In a resolution adopted without a vote, the Council also called on the Government of Myanmar to fully implement commitments it made to Secretary-General Ban Ki-moon that it would grant relief workers “immediate, full and unhindered access” to people in need in the wake of last month’s catastrophic Cyclone Nargis.
It called on the Government to refrain from sending victims of the disaster back to areas where they would not have access to emergency relief, and to ensure that any returns are voluntary, safe and carried out with dignity.
The resolution, introduced before the Geneva-based Council by the European Union, also condemned the recruitment of child soldiers by both Government forces and non-State armed groups and urged “an absolute an immediate stop of this appalling activity.”

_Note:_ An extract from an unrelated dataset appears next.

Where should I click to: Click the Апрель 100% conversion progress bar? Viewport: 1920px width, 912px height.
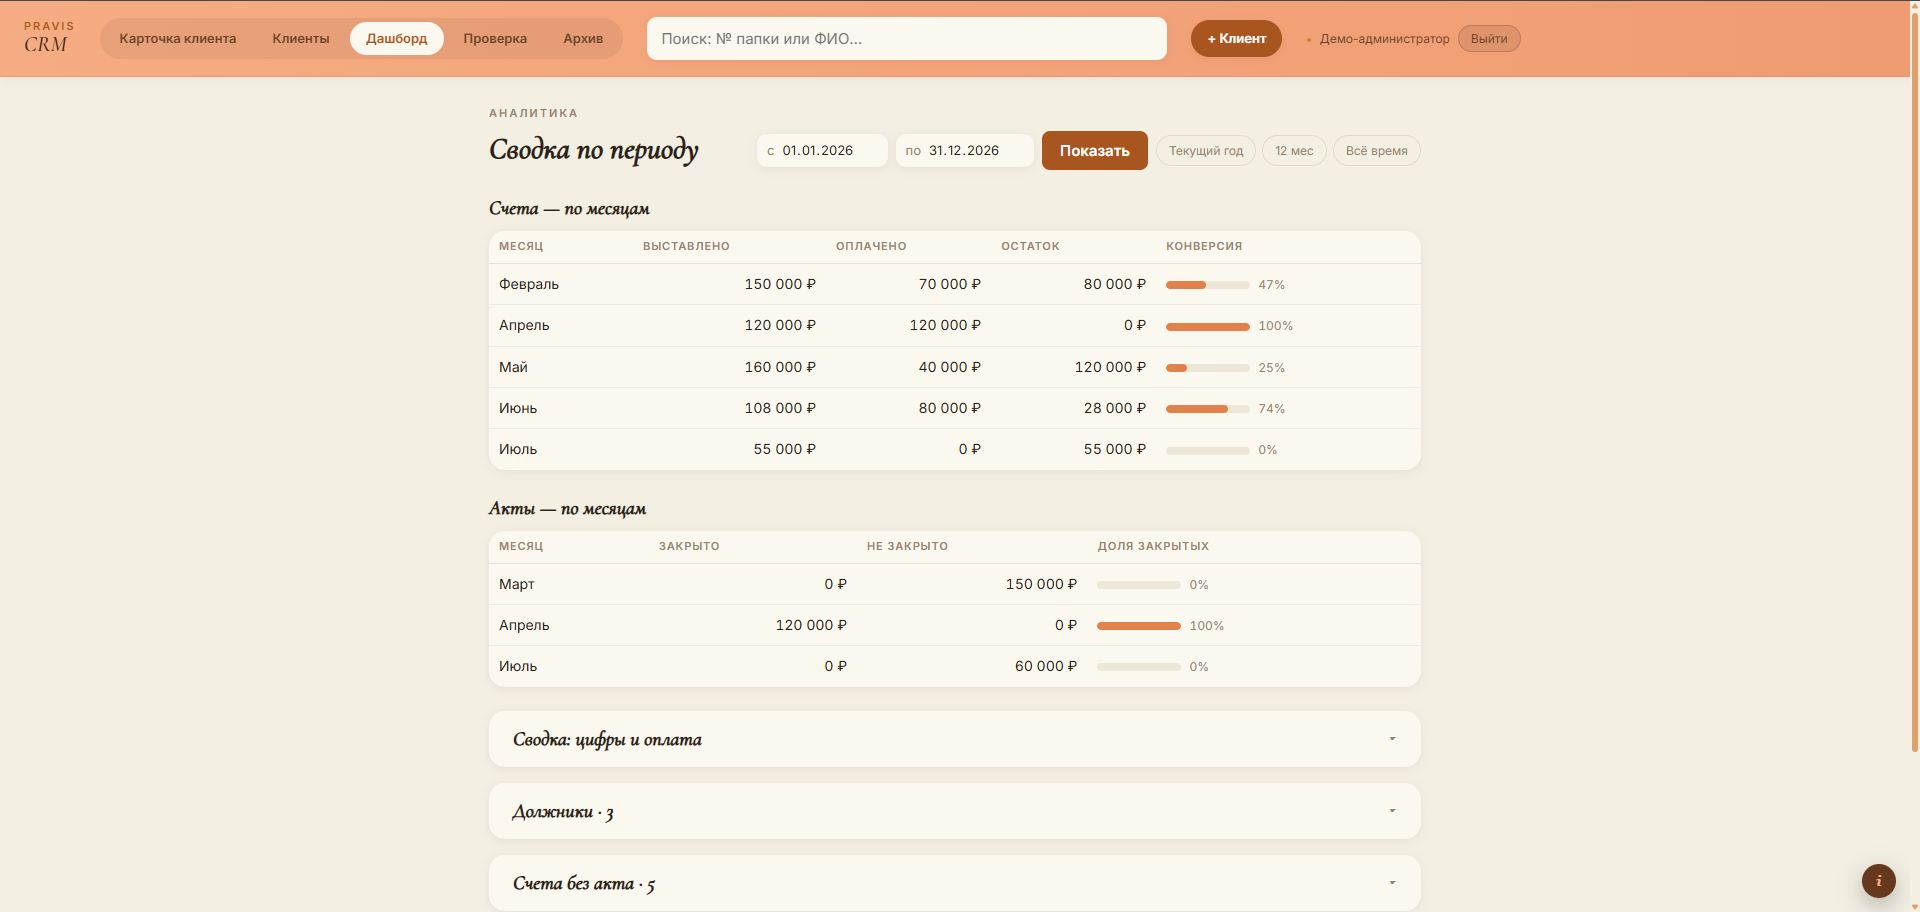tap(1207, 326)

In addition, it called for an independent investigation into reports of human rights violations, including enforced disappearances, arbitrary detentions, acts of torture and forced labour, and called for those responsible for such crimes to be brought to justice.
The resolution also called on the Government “to engage in a real process of dialogue and national reconciliation with the full and genuine participation of representatives of all political parties and ethnic groups who have been excluded from the political process.”
Introducing the resolution on behalf of the EU, Slovenian representative Andrej Logar said previous resolutions had not been implemented by Myanmar and many political prisoners remained in detention.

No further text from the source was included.